Let's take an abbreviated look, though, at my oversimplified assessment of modern revolutionary history. It shows us that:
1.) The human race is caught up in cyclical tides of history; one of those tides is the never-ending exploitation of the have-nots by the haves.
2.) In any given society, nation, or empire, when that cycle of labor expolitation reaches a critical mass of hunger/deprivation, the oppressed workers revolt.
3.) Although the victims of oppression are mostly poor people who suffer a dearth of food/shelter, their discontent is propelled by the theoretical and rhetorical support of some comfortably educated symathizers.
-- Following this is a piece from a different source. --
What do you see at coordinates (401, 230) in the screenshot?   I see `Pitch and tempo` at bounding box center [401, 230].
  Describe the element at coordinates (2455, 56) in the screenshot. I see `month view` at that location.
4.) Those literate supporters are fundamentally idealistic. In modern history, their idealism has manifested as, first, communism, and then secondly, as socialism. These days, both of those camps are appropriating the more viable and elder "democratic" rationale.
5.) The rhetoric and politics of literate, idealists can, and does, eventually motivate the hungry masses to effectively assemble and attempt to overthrow the powers that be.
6.) But--and here's the rude awakening lesson of history--those idealists whose rhetoric and politics have fueled a revolution become powerless to implement their theories in real government.
7.) In the wake of their failed theory-driven revolution, intrepid strongmen commandeer the disputing factions and manipulate their naive aspirations into new channels of abusive power.
8.) Think about it:
~The fraternité, legalité, egalité, of the French revolution was overtaken with a brutal, guillotining mob led by Robespierre.
~The rose-colored bolshevism of the Russian revolution was manhandled by Stalin through his gulags.
~The reactionary pride of German defeat after WWI was manipulated by Hitler to become the Nazi wehrmacht.
~The peasant revolution of China devolved into humiliating Maoist forced communilization.
~The nascent democratic impulses of Iran were strangled in the bondage of Islam fanaticism.
9.)~~ Exception to the rule: The American revolution produced a reasonably democratic republic, albeit with some serious structural deficiencies. Slavery was the most reprehensible of those defects. Nevertheless, perhaps our enterprising contributions to human progress could be construed as evidence of some kind of American exceptionalism. Haha

But hey--let this optimistic American pose a rose-colored question: Can the fatalistic degeneration of revolutionary dynamics ever be amended to yield a reasonably favorable outcome?
In light of present Egyptian hopes for systemic reform, can the alleged Muslim Brotherhood and Kafayah extremism lurking beneath modern Islam be tempered with consensual democracy? Who knows?